= WORK INSTRUCTIONS =
Every line in the data must be transcribed exactly.

___ EXCERPTED RECORDS ___

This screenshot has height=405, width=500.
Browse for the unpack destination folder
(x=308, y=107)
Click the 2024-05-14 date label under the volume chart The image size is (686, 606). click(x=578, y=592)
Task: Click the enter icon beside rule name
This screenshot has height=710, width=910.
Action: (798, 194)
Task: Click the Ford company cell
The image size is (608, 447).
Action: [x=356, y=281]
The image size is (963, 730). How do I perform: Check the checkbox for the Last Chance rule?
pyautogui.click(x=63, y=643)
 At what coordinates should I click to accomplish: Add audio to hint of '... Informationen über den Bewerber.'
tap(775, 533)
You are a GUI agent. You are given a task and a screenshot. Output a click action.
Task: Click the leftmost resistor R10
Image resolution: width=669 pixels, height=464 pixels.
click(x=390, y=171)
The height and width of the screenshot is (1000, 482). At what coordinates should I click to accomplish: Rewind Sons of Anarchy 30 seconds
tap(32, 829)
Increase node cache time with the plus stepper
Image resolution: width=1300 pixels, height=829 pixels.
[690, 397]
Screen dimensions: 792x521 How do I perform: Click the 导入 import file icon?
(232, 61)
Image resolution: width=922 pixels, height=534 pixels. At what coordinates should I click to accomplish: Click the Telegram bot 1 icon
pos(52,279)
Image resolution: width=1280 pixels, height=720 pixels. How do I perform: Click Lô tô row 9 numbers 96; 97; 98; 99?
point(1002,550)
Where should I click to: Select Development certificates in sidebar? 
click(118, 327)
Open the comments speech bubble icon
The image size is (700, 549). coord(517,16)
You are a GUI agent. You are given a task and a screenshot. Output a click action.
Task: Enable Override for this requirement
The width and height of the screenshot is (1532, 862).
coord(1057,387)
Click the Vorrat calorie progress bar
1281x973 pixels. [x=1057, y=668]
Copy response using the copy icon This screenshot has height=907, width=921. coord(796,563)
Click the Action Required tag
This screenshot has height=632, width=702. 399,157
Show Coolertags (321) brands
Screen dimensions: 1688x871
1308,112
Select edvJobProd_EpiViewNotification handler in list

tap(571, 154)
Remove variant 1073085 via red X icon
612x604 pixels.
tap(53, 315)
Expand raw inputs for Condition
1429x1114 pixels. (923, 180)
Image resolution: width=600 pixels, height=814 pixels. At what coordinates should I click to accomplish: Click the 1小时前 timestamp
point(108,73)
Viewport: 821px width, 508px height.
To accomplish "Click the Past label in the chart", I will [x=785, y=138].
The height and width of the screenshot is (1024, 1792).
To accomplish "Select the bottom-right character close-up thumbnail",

___

= EXERCISE OUTPUT =
This screenshot has height=405, width=500.
Browse for the unpack destination folder
(x=308, y=107)
Click the 2024-05-14 date label under the volume chart The image size is (686, 606). click(x=578, y=592)
Task: Click the enter icon beside rule name
This screenshot has height=710, width=910.
Action: (798, 194)
Task: Click the Ford company cell
The image size is (608, 447).
Action: [x=356, y=281]
The image size is (963, 730). How do I perform: Check the checkbox for the Last Chance rule?
pyautogui.click(x=63, y=643)
 At what coordinates should I click to accomplish: Add audio to hint of '... Informationen über den Bewerber.'
tap(775, 533)
You are a GUI agent. You are given a task and a screenshot. Output a click action.
Task: Click the leftmost resistor R10
Image resolution: width=669 pixels, height=464 pixels.
click(x=390, y=171)
The height and width of the screenshot is (1000, 482). At what coordinates should I click to accomplish: Rewind Sons of Anarchy 30 seconds
tap(32, 829)
Increase node cache time with the plus stepper
Image resolution: width=1300 pixels, height=829 pixels.
[690, 397]
Screen dimensions: 792x521 How do I perform: Click the 导入 import file icon?
(232, 61)
Image resolution: width=922 pixels, height=534 pixels. At what coordinates should I click to accomplish: Click the Telegram bot 1 icon
pos(52,279)
Image resolution: width=1280 pixels, height=720 pixels. How do I perform: Click Lô tô row 9 numbers 96; 97; 98; 99?
point(1002,550)
Where should I click to: Select Development certificates in sidebar? 
click(118, 327)
Open the comments speech bubble icon
The image size is (700, 549). coord(517,16)
You are a GUI agent. You are given a task and a screenshot. Output a click action.
Task: Enable Override for this requirement
The width and height of the screenshot is (1532, 862).
coord(1057,387)
Click the Vorrat calorie progress bar
1281x973 pixels. [x=1057, y=668]
Copy response using the copy icon This screenshot has height=907, width=921. coord(796,563)
Click the Action Required tag
This screenshot has height=632, width=702. 399,157
Show Coolertags (321) brands
Screen dimensions: 1688x871
1308,112
Select edvJobProd_EpiViewNotification handler in list

tap(571, 154)
Remove variant 1073085 via red X icon
612x604 pixels.
tap(53, 315)
Expand raw inputs for Condition
1429x1114 pixels. (923, 180)
Image resolution: width=600 pixels, height=814 pixels. At what coordinates should I click to accomplish: Click the 1小时前 timestamp
point(108,73)
Viewport: 821px width, 508px height.
To accomplish "Click the Past label in the chart", I will [x=785, y=138].
The height and width of the screenshot is (1024, 1792).
To accomplish "Select the bottom-right character close-up thumbnail",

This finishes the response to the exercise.